危険な盛り土は全国に多数存在している
2021年7月に静岡県熱海市で発生した土砂災害を鮮明に覚えている人は多いだろう。同市伊豆山地区において発生した土石流の被災範囲は、延長約1km、最大幅約120mにわたり、死者27名、行方不明者1名、全壊した住宅53棟という多大な人的・物的被害をもたらした。
その後の調べで、この土砂の大半が人為的につくられた盛り土だったことがニュース等で大きく取り上げられた。盛り土とは、斜面や低地に土を盛って平らな敷地に造成することだ。これを受けて政府は各都道府県に全国約3万6,000ヶ所の盛り土の総点検を行うことを要請。都道府県は2021年11月末までに、約8割に当たる2万8,152カ所で目視などによる点検を終えた。

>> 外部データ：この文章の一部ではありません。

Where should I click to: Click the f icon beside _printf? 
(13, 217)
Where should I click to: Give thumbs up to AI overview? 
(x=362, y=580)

その結果、657ヶ所で必要な災害防止措置を確認できない、743ヶ所で許可・届け出などの手続きを経ていない、660ヶ所で法令手続きの内容と現地の状況が異なっている、137ヶ所で廃棄物の投棄などを確認、といったことが判明した。
要するに危険な盛り土は全国に多数存在しているのだ。
全国知事会からも全国統一の基準・規制を設ける要望が
ここで問題となったのが、現行の制度だ。
従来、盛り土に関する規制は、それぞれの土地の利用目的ごとに、異なる法律によって定められていた。たとえば盛り土を行う許可は、宅地ならば500m2超で必要になるが、森林ならば1ヘクタール(1万m2)超で必要になる。このような法律の事情から、盛り土等の規制が十分とはいえないエリアが存在している。
そこで、全国知事会からも全国統一の基準・規制を設ける要望があり、2022年3月1日に「宅地造成等規制法の一部を改正する法律案(通称・盛土規制法)」が閣議決定された。

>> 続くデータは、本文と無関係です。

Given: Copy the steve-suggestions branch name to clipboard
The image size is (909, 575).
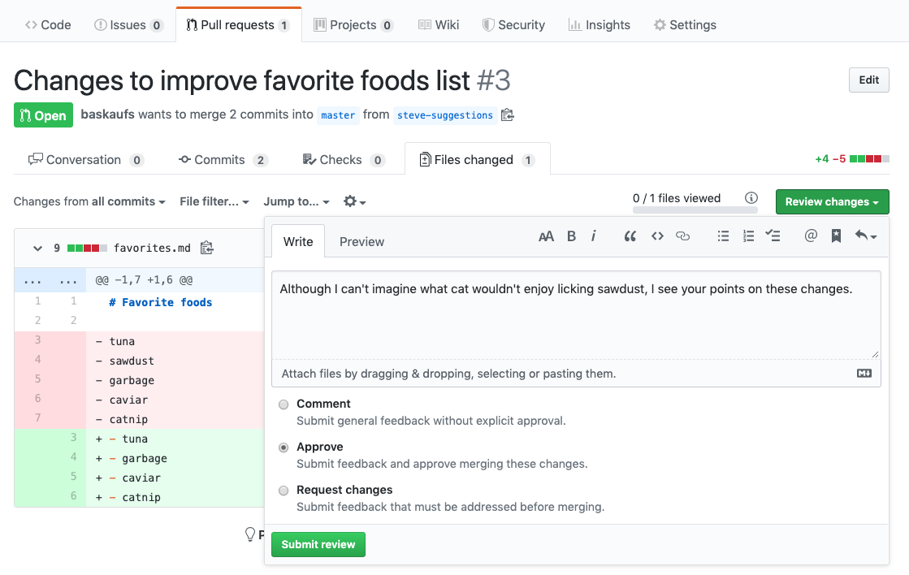Looking at the screenshot, I should pyautogui.click(x=507, y=115).
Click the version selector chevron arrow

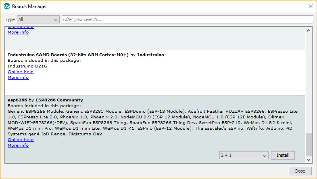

同法は、宅地や森林といった土地の用途にかかわらず、危険な盛り土に全国一律の規制をかけるものだ。
土地所有者等だけでなく原因行為者に対しても是正措置等を命令
法案の概要は以下のようになる。
1. 隙間のない規制
・ 都道府県知事等が、宅地や森林など土地の用途にかかわらず、盛り土等により人や家などに被害を及ぼしうる区域を規制区域として指定できる。
・ 宅地や森林などの造成だけでなく、土石の一時的な積み重ねについても許可の対象とする。
2. 盛り土等の安全性の確保
・ 盛り土等を行うエリアの地形・地質などに応じて、災害防止のために必要な許可基準を設定する。
・ 許可基準に沿って安全対策が行われているかどうかを確認するため以下を実施する。
①施工状況の定期報告
②施工中の中間検査
③工事完了時の完了検査
3. 責任の所在の明確化
・ 盛り土等が行われた土地について、土地所有者などが安全な状態に維持する責務を有することを明確化。
・ 災害防止のため必要なときは土地所有者等だけでなく、盛り土を行った施工者や過去の土地所有者など原因行為者に対しても是正措置等を命令できる。
4. 実効性のある罰則の措置
・ 罰則が抑止力として十分機能するように無許可行為や命令違反等に対する罰則について、条例による罰則の上限(懲役2年以下、罰金100万円以下)より高い水準に強化。
地震などの被害を受けやすい盛土造成地。見分け方とは?
1995年の阪神・淡路大震災、2004年の新潟県中越地震などで谷を埋めた造成住宅地が被災したことなどを契機に、2006年に改正された宅地造成等規制法。
今回の熱海市の例のような、違法な盛り土は言語道断だが、規制に則っていたとしても、盛り土は地震などの際に被害を受けやすい地形だ。
国土交通省が、2020年3月までに全国の自治体に大規模盛土造成地マップを公表するよう取組みを進め、大規模盛土造成地のあるすべての自治体がマップを公表している。
今住んでいる地域や住もうとしている地域が大規模盛土造成地なのか、自治体のホームページなどで確認してみるといいだろう。
また、マップに記載されていない小規模な盛り土でも、現在の地図と古い地図の等高線を比較し、谷が埋められている場所を推測することができる。これは上記マップの作成にあたってのスクリーニングでも用いられた手法だ。
法律に則って造成された盛り土であっても、地震の際など比較的被害を受けやすいというのに、違法な盛り土はもってのほかである。
今回の法改正のきっかけとなった熱海市のケースは、市への届け出の1.5倍の量の建設残土を搬入して盛り土としたものだった。高さも静岡県条例の基準「原則15m以内」を大幅に超える50mだったと判明している。このような事態を二度と放置しないよう、「宅地造成等規制法の一部を改正する法律案(通称・盛土規制法)」が十分運用されることに期待したい。